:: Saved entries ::
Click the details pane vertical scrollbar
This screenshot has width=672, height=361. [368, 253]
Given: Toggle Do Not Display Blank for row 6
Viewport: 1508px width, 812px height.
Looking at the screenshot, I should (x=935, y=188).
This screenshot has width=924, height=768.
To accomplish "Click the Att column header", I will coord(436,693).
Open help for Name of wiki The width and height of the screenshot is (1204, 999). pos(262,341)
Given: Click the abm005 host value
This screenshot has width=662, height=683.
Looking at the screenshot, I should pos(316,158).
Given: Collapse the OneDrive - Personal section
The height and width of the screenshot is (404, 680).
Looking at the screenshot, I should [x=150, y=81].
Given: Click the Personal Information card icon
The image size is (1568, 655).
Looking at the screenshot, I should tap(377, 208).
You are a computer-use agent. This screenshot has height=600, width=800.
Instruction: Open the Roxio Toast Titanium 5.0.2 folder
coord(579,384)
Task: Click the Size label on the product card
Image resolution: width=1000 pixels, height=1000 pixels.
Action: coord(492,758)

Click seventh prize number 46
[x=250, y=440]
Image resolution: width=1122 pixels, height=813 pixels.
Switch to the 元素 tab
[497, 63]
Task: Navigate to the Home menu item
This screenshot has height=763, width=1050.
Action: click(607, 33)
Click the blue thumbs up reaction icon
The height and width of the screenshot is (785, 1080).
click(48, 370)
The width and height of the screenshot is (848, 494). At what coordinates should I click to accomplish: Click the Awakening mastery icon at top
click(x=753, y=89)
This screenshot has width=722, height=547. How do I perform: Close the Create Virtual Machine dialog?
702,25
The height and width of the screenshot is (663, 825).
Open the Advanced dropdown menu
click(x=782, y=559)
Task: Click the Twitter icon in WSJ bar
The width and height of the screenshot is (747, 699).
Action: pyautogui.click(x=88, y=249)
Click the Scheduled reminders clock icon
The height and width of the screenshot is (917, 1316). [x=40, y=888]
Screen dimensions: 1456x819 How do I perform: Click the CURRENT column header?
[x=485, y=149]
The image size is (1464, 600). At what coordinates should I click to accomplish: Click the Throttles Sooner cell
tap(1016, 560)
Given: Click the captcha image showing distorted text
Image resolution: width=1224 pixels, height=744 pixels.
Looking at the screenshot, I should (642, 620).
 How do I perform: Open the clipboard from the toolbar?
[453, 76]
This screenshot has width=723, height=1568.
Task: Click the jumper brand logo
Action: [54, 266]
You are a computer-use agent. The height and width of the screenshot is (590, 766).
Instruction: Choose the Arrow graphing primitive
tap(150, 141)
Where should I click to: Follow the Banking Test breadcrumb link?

:: Your objective ::
Each record must be copied out exactly and in full.

:: Result of this task ::
Click the details pane vertical scrollbar
This screenshot has width=672, height=361. [368, 253]
Given: Toggle Do Not Display Blank for row 6
Viewport: 1508px width, 812px height.
Looking at the screenshot, I should (x=935, y=188).
This screenshot has width=924, height=768.
To accomplish "Click the Att column header", I will coord(436,693).
Open help for Name of wiki The width and height of the screenshot is (1204, 999). pos(262,341)
Given: Click the abm005 host value
This screenshot has width=662, height=683.
Looking at the screenshot, I should pos(316,158).
Given: Collapse the OneDrive - Personal section
The height and width of the screenshot is (404, 680).
Looking at the screenshot, I should [x=150, y=81].
Given: Click the Personal Information card icon
The image size is (1568, 655).
Looking at the screenshot, I should tap(377, 208).
You are a computer-use agent. This screenshot has height=600, width=800.
Instruction: Open the Roxio Toast Titanium 5.0.2 folder
coord(579,384)
Task: Click the Size label on the product card
Image resolution: width=1000 pixels, height=1000 pixels.
Action: coord(492,758)

Click seventh prize number 46
[x=250, y=440]
Image resolution: width=1122 pixels, height=813 pixels.
Switch to the 元素 tab
[497, 63]
Task: Navigate to the Home menu item
This screenshot has height=763, width=1050.
Action: click(607, 33)
Click the blue thumbs up reaction icon
The height and width of the screenshot is (785, 1080).
click(48, 370)
The width and height of the screenshot is (848, 494). At what coordinates should I click to accomplish: Click the Awakening mastery icon at top
click(x=753, y=89)
This screenshot has width=722, height=547. How do I perform: Close the Create Virtual Machine dialog?
702,25
The height and width of the screenshot is (663, 825).
Open the Advanced dropdown menu
click(x=782, y=559)
Task: Click the Twitter icon in WSJ bar
The width and height of the screenshot is (747, 699).
Action: pyautogui.click(x=88, y=249)
Click the Scheduled reminders clock icon
The height and width of the screenshot is (917, 1316). [x=40, y=888]
Screen dimensions: 1456x819 How do I perform: Click the CURRENT column header?
[x=485, y=149]
The image size is (1464, 600). At what coordinates should I click to accomplish: Click the Throttles Sooner cell
tap(1016, 560)
Given: Click the captcha image showing distorted text
Image resolution: width=1224 pixels, height=744 pixels.
Looking at the screenshot, I should (642, 620).
 How do I perform: Open the clipboard from the toolbar?
[453, 76]
This screenshot has width=723, height=1568.
Task: Click the jumper brand logo
Action: [54, 266]
You are a computer-use agent. The height and width of the screenshot is (590, 766).
Instruction: Choose the Arrow graphing primitive
tap(150, 141)
Where should I click to: Follow the Banking Test breadcrumb link?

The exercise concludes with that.